Linear Spherical Sliced Optimal Transport: A Fast Metric for Comparing Spherical Data
This work addresses the need for fast and accurate metrics in fields such as computer vision, geosciences, and medicine, but it is incremental as it builds on existing sliced and linear optimal transport methods.
The paper tackles the problem of efficiently comparing spherical probability distributions by introducing the Linear Spherical Sliced Optimal Transport (LSSOT) framework, which embeds these distributions into L^2 spaces to achieve superior computational efficiency and high accuracy in applications like cortical surface registration and 3D point cloud interpolation.

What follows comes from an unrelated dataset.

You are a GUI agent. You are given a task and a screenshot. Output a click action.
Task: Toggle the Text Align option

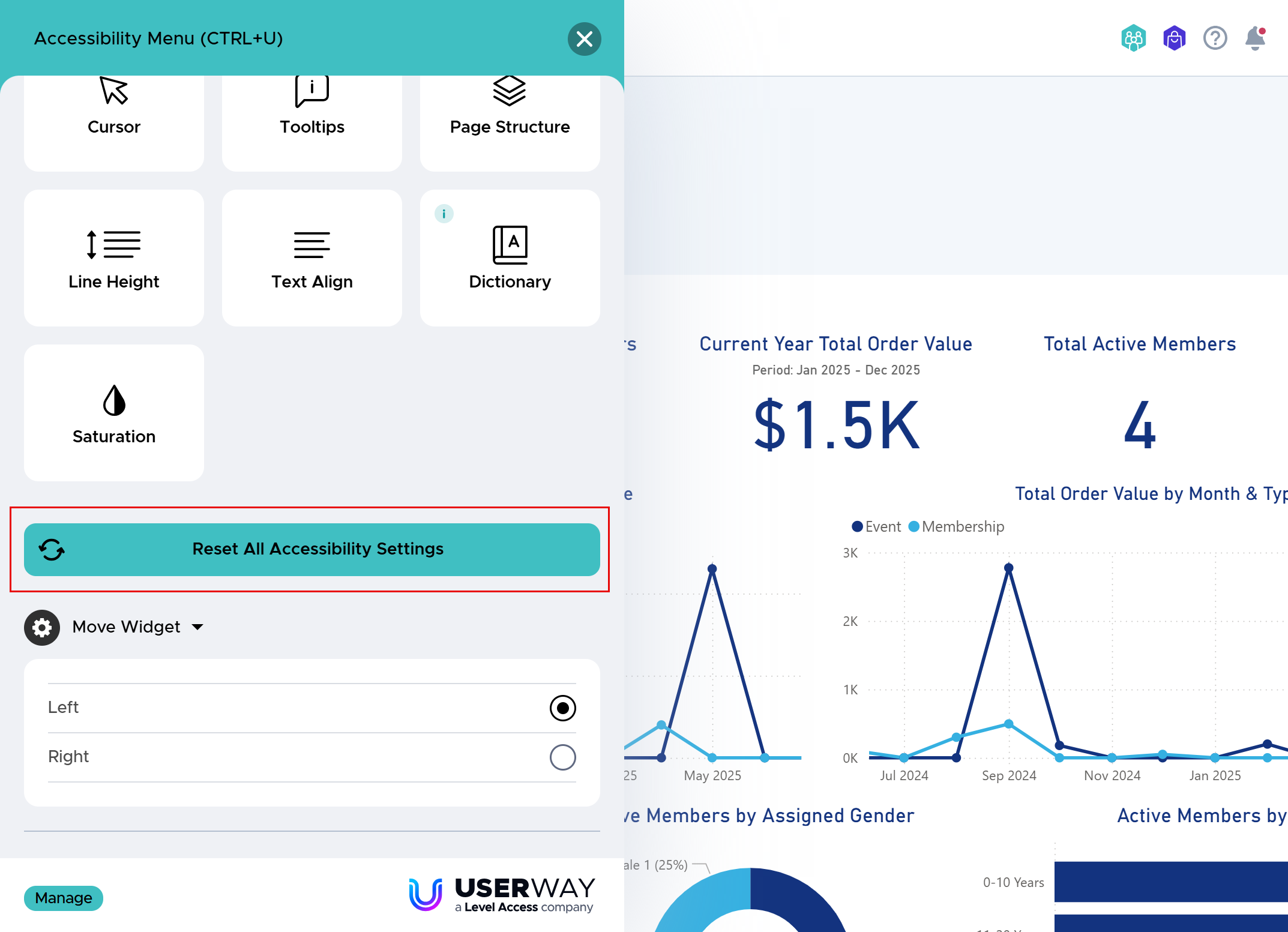[311, 258]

Efficient comparison of spherical probability distributions becomes important in fields such as computer vision, geosciences, and medicine. Sliced optimal transport distances, such as spherical and stereographic spherical sliced Wasserstein distances, have recently been developed to address this need. These methods reduce the computational burden of optimal transport by slicing hyperspheres into one-dimensional projections, i.e., lines or circles. Concurrently, linear optimal transport has been proposed to embed distributions into \( L^2 \) spaces, where the \( L^2 \) distance approximates the optimal transport distance, thereby simplifying comparisons across multiple distributions. In this work, we introduce the Linear Spherical Sliced Optimal Transport (LSSOT) framework, which utilizes slicing to embed spherical distributions into \( L^2 \) spaces while preserving their intrinsic geometry, offering a computationally efficient metric for spherical probability measures. We establish the metricity of LSSOT and demonstrate its superior computational efficiency in applications such as cortical surface registration, 3D point cloud interpolation via gradient flow, and shape embedding. Our results demonstrate the significant computational benefits and high accuracy of LSSOT in these applications.